The Day God Imploded (2025)

Five-channel synchronized digital film installation

The Day God Imploded is a five-channel audio-video installation adapted from two literary sources: Jean Eugène Robert-Houdin’s Confidences (1858; translated in 1859 as Memoirs of Robert-Houdin) and Albert Camus’s novel L’Étranger(1942; translated in 1946 as The Stranger). The first and second scenes recount how a stage illusionist was enlisted to suppress Muslim resistance in French Algeria. The third depicts a random act of colonial violence: the unprovoked killing of an Arab man on a beach in Algiers.

In 1856, the French government deployed Robert-Houdin to Algeria to discredit the magical authority of the Aissaoui marabouts, whose rituals had galvanized anti-colonial resistance. His mission was to perform illusions that would terrify local tribes and assert the supremacy of French “rational” magic. One such illusion, the “magic bullet” trick, was designed to humiliate a marabout before his tribe. French newspapers declared the mission a success: “Today the marabouts are totally discredited among the natives.”

The first two scenes dramatize Robert-Houdin’s performance before the Bash Agha of the Djendel tribes near Miliana, culminating in a staged confrontation with a skeptical marabout. The third scene, adapted from The Stranger, reenacts Meursault’s dispassionate killing of an Arab under the blinding sun, a murder that unfolds with no motive beyond heat, glare, and a rupture in the order of things.

The Day God Imploded begins with a question: What kind of event is a singularity? A singularity is not merely an anomaly in history–it is a rupture in time itself. Gilles Deleuze called this empty time: when repetition folds in on itself and births a new form; an irreversible configuration that carries intensity across epochs. It is in this breach, between before and after the event, that history transforms.

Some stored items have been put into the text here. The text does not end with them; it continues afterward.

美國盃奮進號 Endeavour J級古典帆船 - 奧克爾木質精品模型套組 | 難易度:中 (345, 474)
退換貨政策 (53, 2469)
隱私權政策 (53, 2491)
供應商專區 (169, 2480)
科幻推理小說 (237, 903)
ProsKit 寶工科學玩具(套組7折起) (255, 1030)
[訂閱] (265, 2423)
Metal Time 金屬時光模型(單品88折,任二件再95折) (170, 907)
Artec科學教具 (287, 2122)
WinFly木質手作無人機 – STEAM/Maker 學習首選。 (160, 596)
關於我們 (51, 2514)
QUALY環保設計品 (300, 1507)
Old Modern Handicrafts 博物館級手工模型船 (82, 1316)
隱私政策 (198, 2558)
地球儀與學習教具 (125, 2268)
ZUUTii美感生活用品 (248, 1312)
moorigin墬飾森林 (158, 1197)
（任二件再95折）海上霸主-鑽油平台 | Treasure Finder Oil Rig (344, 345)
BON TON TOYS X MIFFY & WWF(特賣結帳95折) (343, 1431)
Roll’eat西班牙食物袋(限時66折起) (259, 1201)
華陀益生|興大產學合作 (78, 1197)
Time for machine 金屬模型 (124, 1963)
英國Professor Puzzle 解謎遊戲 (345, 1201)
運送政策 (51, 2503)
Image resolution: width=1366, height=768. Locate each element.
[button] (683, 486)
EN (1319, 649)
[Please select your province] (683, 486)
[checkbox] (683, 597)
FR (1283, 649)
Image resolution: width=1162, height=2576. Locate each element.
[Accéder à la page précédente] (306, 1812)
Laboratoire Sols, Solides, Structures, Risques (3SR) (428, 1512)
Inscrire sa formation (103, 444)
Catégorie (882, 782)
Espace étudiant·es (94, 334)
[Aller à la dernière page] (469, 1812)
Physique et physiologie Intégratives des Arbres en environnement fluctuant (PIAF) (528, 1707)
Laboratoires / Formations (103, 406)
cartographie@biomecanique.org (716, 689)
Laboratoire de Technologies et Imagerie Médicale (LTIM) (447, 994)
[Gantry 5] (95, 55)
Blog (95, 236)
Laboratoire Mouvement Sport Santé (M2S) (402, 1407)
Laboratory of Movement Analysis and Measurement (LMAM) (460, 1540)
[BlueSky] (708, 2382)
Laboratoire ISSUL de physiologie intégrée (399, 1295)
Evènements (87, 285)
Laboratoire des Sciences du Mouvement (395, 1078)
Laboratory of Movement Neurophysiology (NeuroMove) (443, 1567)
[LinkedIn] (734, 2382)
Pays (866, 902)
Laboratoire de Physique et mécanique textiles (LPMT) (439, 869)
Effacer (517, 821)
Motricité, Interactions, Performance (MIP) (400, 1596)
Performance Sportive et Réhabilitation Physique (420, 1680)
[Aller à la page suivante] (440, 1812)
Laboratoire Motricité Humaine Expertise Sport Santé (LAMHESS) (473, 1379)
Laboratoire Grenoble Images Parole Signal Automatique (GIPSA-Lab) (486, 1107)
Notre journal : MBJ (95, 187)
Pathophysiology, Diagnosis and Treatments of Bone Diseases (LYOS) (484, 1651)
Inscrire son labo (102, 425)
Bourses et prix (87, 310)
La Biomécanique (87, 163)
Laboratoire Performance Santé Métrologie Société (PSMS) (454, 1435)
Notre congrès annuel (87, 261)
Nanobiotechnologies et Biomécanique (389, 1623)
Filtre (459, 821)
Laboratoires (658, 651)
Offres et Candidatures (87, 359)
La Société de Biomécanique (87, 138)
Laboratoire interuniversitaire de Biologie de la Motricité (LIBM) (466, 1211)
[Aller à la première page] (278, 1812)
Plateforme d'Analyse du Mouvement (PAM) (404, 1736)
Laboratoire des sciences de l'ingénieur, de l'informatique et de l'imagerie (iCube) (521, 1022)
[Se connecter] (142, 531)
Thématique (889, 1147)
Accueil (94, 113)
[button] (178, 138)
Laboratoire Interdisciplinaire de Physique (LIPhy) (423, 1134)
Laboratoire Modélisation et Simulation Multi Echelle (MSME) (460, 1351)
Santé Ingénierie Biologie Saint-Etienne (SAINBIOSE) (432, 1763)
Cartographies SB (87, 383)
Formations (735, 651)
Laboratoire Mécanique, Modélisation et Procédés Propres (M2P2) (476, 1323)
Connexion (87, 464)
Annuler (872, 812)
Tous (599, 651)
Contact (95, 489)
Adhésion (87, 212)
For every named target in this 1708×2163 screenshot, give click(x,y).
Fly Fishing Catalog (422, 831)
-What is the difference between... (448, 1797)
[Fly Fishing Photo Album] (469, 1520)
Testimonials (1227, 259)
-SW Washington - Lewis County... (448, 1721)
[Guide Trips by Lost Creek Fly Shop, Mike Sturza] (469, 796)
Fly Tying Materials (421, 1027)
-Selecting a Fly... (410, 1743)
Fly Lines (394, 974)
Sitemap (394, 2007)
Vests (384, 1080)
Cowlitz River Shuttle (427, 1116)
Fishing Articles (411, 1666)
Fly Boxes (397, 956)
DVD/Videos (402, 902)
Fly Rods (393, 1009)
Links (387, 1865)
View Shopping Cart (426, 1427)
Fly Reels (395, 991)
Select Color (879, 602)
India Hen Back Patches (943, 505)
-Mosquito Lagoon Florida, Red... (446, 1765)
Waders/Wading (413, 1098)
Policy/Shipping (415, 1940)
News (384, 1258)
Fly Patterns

The title The Day God Imploded recalls the mystical account of creation in which God, moved by the desire to know Himself, looked inward, and the awe of that vision was so overwhelming, so infinite, that He imploded into the cosmos. This is not collapse but pure generative force: an implosion of love so vast it becomes the ground of being.

When that same awe is awakened in the colonial gaze, when the European confronts the vast, unknowable other and glimpses himself, it yields destruction rather than creation. The encounter with the other as oneself is the insurmountable breach. What cannot be assimilated must be possessed, or obliterated. Awe becomes annihilation. In this work, implosion and explosion are twin responses to the unbearable beauty of recognition: one births the cosmos, the other sets it on fire.

And yet, the film doesn’t resolve, it insists. It dares to refuse catharsis. The magician’s deception, the colonial performance, the bureaucratic machine–they all spiral toward that singular, unblinking act of violence. And then: silence. Like a closed eye. A structure of memory and recurrence, not resolution. And by refusing redemption, the film does something sacred: it remembers. Not to mourn or heal, but to preserve the rupture.

Filmed between Cairo and Tunis, this work was co-produced by the Sharjah Art Foundation, the Arab Fund for Arts and Culture (AFAC), and 32Bis.